After six years and many million dollars awarded throughout a large amount of tournaments, the PokerStars Caribbean Adventure is back and bigger than ever before. There are a total of fifty events scheduled in just twelve days of play. The main event had a list of registered players that exceeded eleven hundred before the live registration began over twelve hours ago.
The main event will start today with a buy-in of $10,300 and thousands of players will be fighting to follow in the footsteps of Bertrand “ElkY” Grospellier, Poorya Nazari, and other past PCA main event winners.
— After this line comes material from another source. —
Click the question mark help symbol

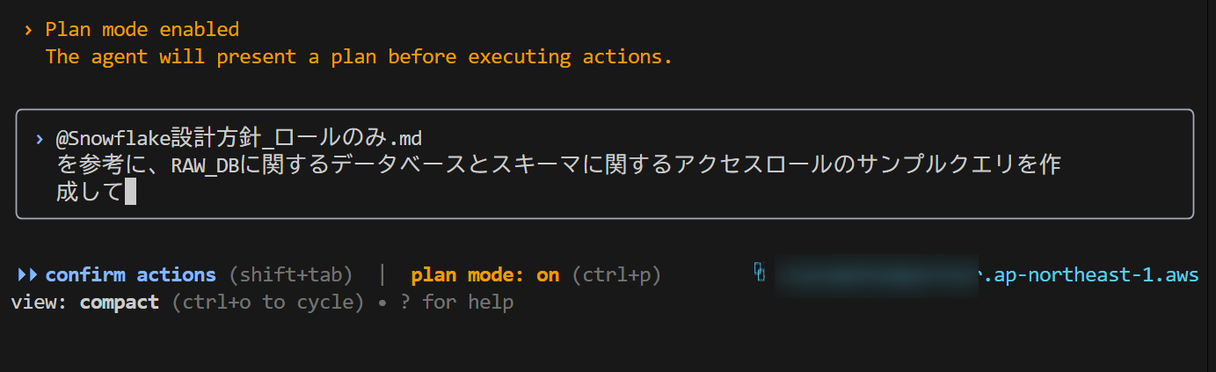pyautogui.click(x=407, y=303)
The first PCA had the participation of 221 players, and it was hosted in a cruise ship that went to Miami, Jamaica, Mexico and the Caymans. When the trip was over the poker pro Gus Hansen was declared the winner for over $1.6 million in profit. The year after that PokerStars took the event to the land based location of the Atlantis Resort and Casino. The beginning of ’05 saw 461 players traveling to the Bahamas to take a shot at the great prize at stake. That year John Gale was the main event winner for $890K.
In ’06 the field grew to 724 players and the main event winner was Steve Paul-Ambrose, who took home over $1.3 million. After his win at the PCA he signed with PokerStars and still remains with the site.
The Americans had an outstanding performance at the ’07 PCA, taking the top thirteen places and among a field of 937 players. Jersey’s Ryan Daut fought his way through and managed to outplay all of his opponents to take down the $1.5 million first place prize.
Things changed in ’08 and the World Poker Tour was no longer involved with the PCA, but the European Poker Tour showed interest in the event and became a partner. The event made history by having more than one thousand players participating in the main event. That year the PokerStars Pro ElkY managed to walk away victorious after outplaying the 1,136 player field and walking away with $2 million.
Year after year the PCA has managed to capture the attention of more players world wide and 2009 was no exception as 1,347 players entered for a total prize pool of over $12 million. The PokerStars Pro Alexandre Gomes had an outstanding performance and finished in fourth place, but the main prize was won by the Canadian player Poorya Nazari, he took home $3 million.
The 2010 PCA event looks to build on all of this success as it crowns a new multi-million dollar champion.